Las casi doce horas en que la oscuridad mantuvo secuestrada a la luz, permitieron un sueño plácido y blando a la serpientita. Sus sueños contenían la imagen de sus progenitores que se mostraban satisfechos de la forma en que se desenvolvía su querido y único vástago. Vara, pese al temor nada disimulado de sus hospedadoras que no conseguían conciliar el sueño, se sumergía en un paraíso de bondad, donde todo el mundo pudiese vivir en una paz de equilibrio, con el mínimo desgaste para todos los seres que habitaban la Tierra. En sus sueños alzaba el vuelo como una paloma, se sumergía en los lagos como una perca, recorría los grandes espacios sin necesidad de arrastrarse, como lo haría un gran lagarto de la pradera. Su sueño era placentero cuando le sorprendió la derrota de la oscuridad con el nacimiento de un muevo y luminoso amanecer.

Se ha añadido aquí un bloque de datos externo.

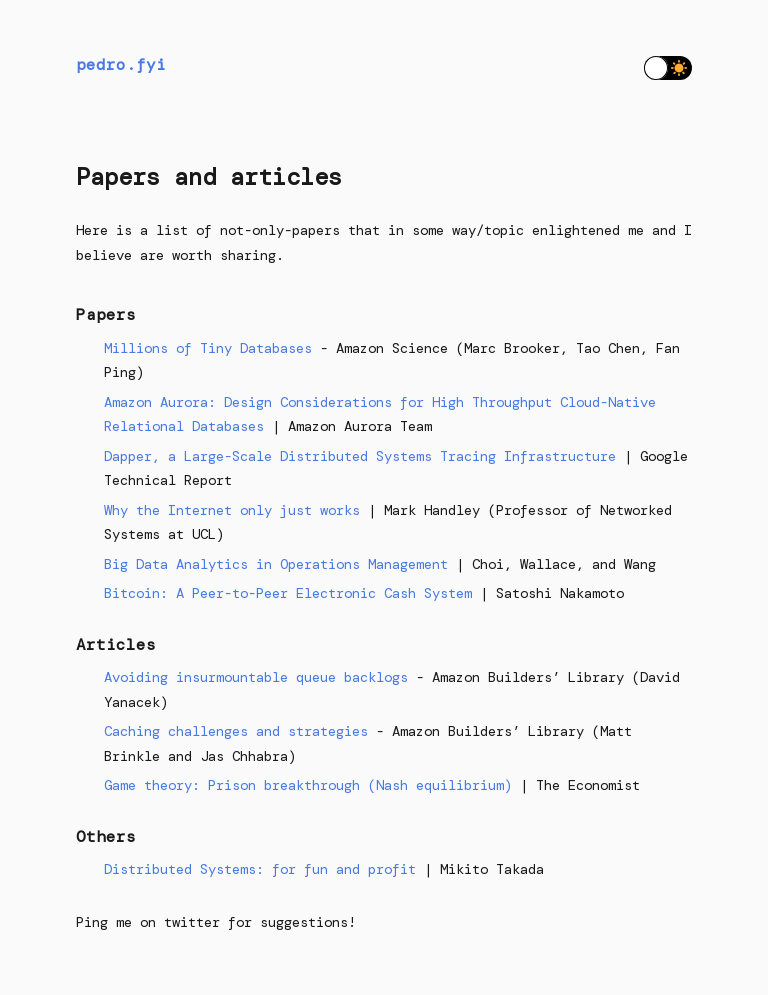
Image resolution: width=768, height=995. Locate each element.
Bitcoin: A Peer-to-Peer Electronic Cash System (288, 593)
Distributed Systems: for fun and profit (260, 869)
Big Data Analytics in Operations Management (276, 564)
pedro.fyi (121, 64)
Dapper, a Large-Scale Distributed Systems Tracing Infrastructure (360, 456)
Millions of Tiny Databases (208, 348)
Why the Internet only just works (232, 510)
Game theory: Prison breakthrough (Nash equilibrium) (308, 785)
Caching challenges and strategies (236, 731)
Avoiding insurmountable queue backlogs (256, 677)
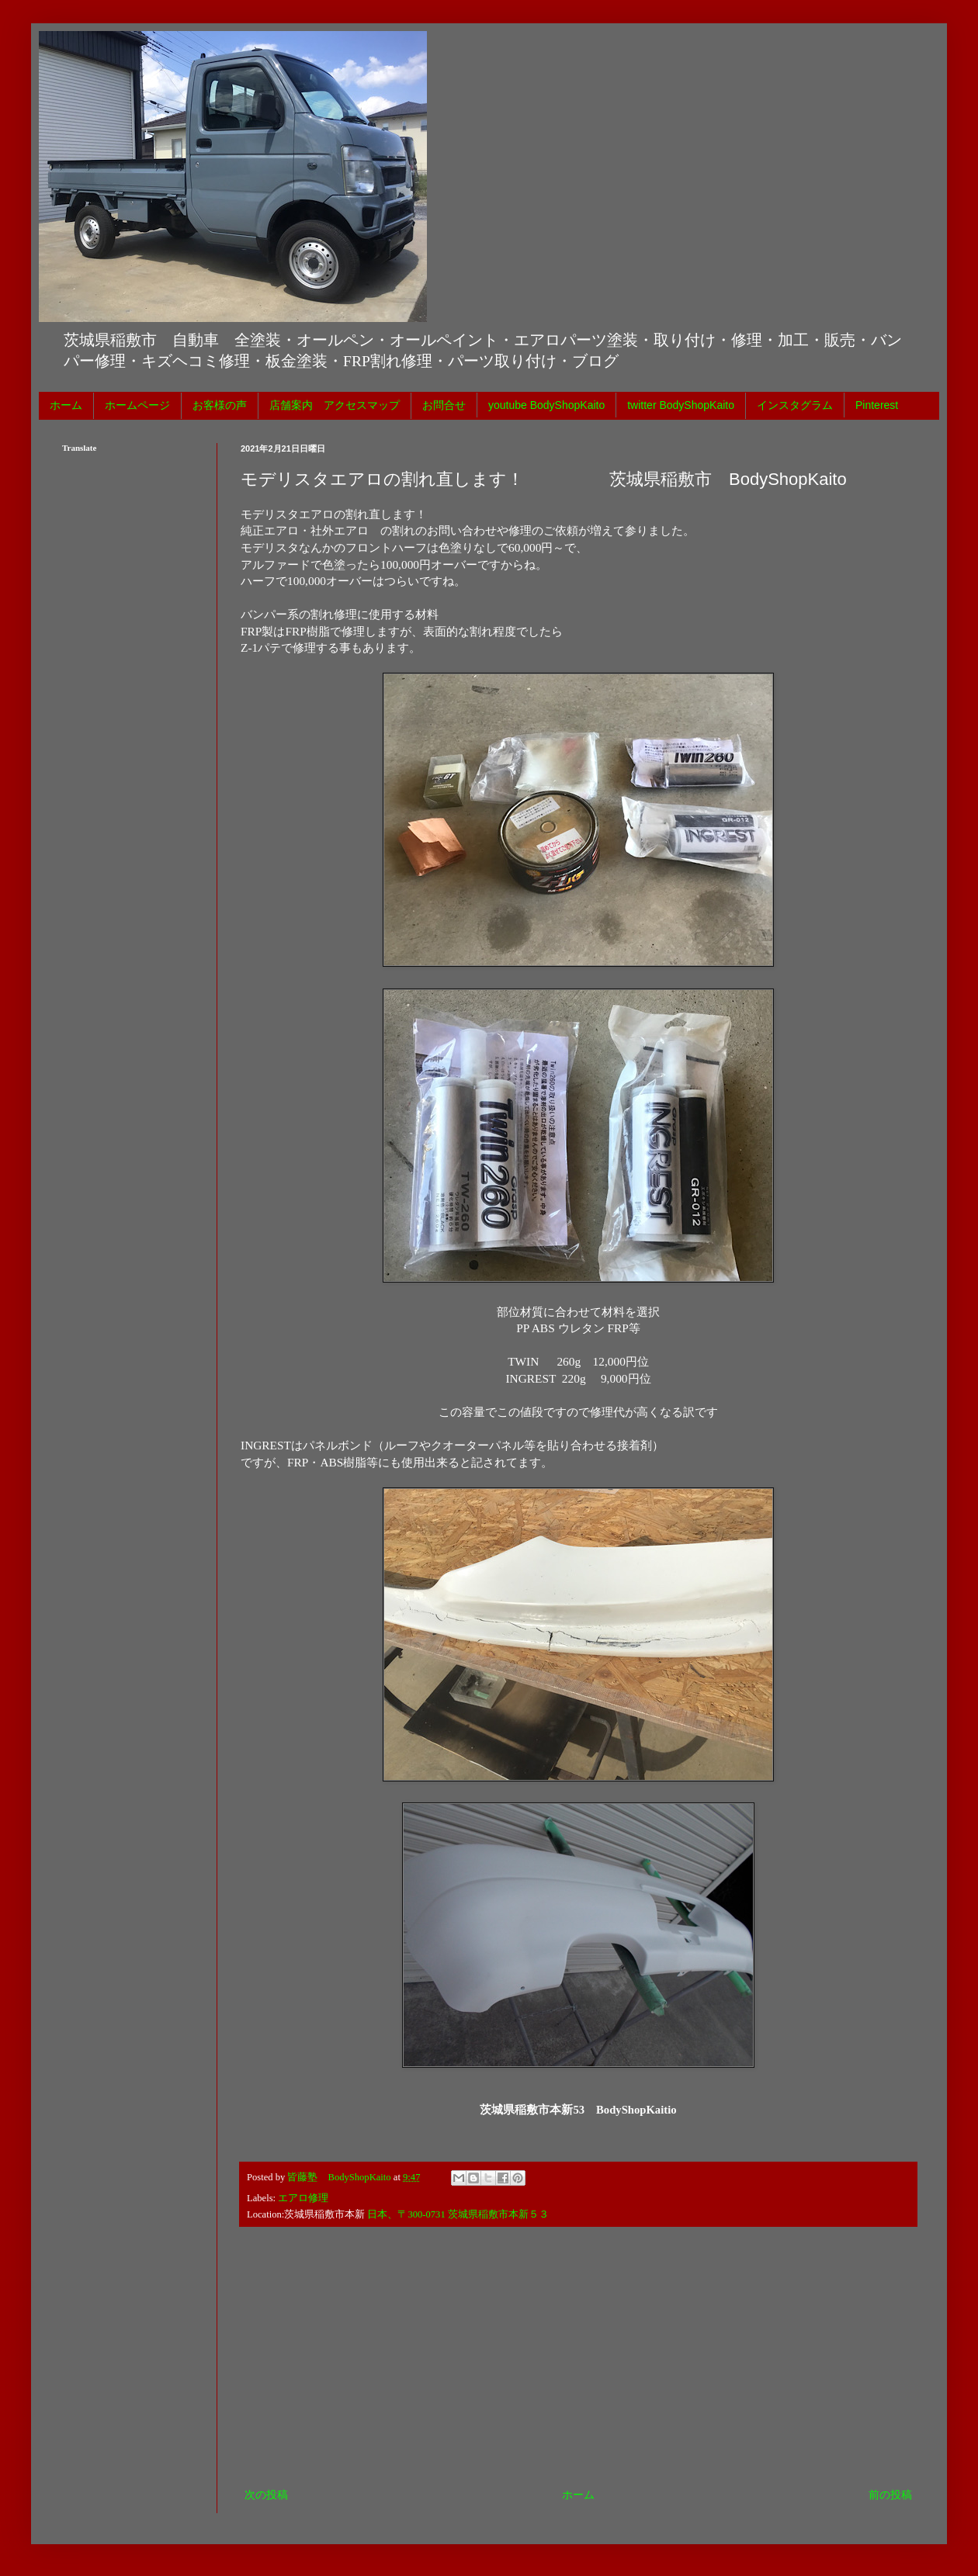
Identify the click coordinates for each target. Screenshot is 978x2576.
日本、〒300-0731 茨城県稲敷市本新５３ (457, 2214)
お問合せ (444, 405)
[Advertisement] (578, 2357)
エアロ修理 (303, 2198)
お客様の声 (219, 405)
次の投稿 (266, 2495)
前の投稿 (890, 2495)
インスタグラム (795, 405)
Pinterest (876, 405)
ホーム (66, 405)
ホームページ (137, 405)
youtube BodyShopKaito (546, 405)
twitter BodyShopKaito (680, 405)
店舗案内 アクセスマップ (334, 405)
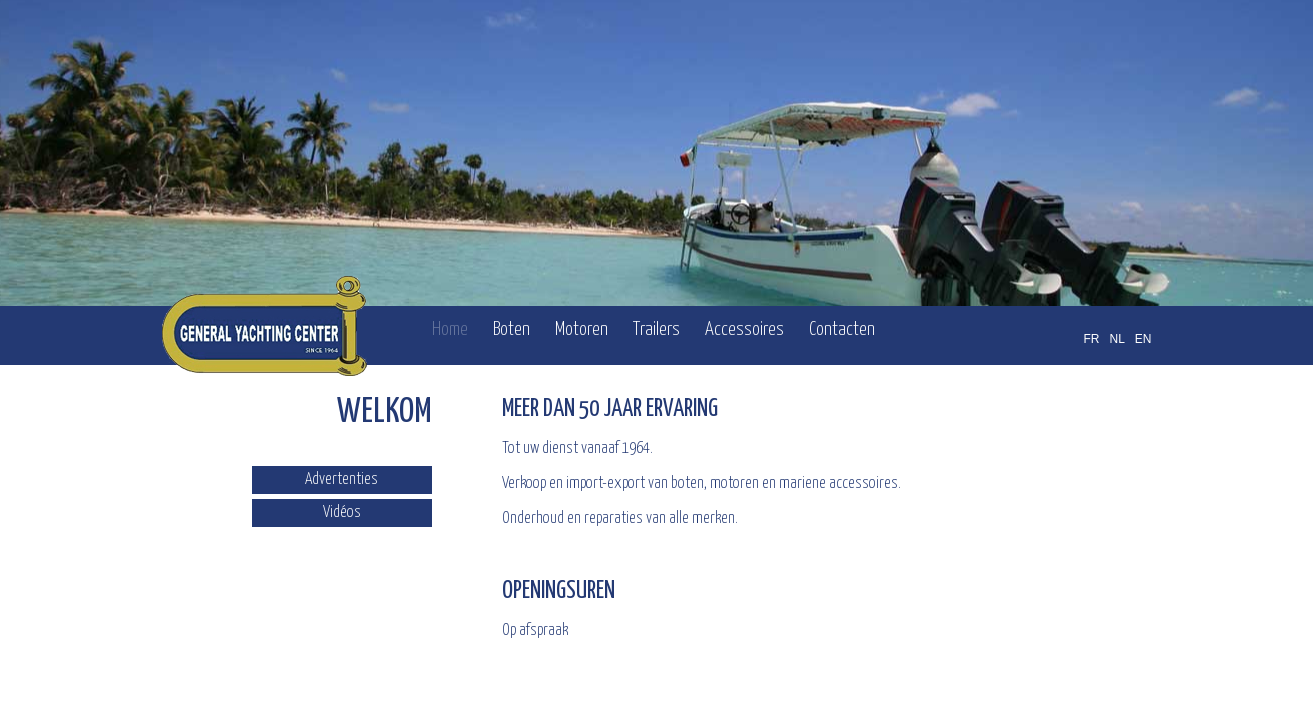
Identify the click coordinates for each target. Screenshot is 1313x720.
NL (1116, 339)
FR (1091, 339)
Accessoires (744, 329)
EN (1143, 339)
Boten (511, 329)
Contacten (842, 329)
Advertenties (341, 479)
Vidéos (342, 512)
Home (450, 329)
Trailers (656, 329)
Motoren (581, 329)
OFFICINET (1054, 697)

Cuando abrió los ojos, el campamento de roedores estaba ya soliviantado.
—¡Buenos días! —dijo la serpientita casi al mismo tiempo que bostezaba, mostrando involuntariamente su lengua bífida que tanto asustaba a las ratas que le acogían.
—¡Buenos días! —respondió la jefa del cado que, sin embargo, no se adelantó ni un solo segundo a los buenos días generalizado de sus temerosas colegas.
Tras este escueto saludo, se le agasajó con un pequeño y breve desayuno, compuesto de raicillas carnosas y alguna larva, que Vara degustó sin demasiados gestos de desagrado, pero que era casi una invitación a su partida.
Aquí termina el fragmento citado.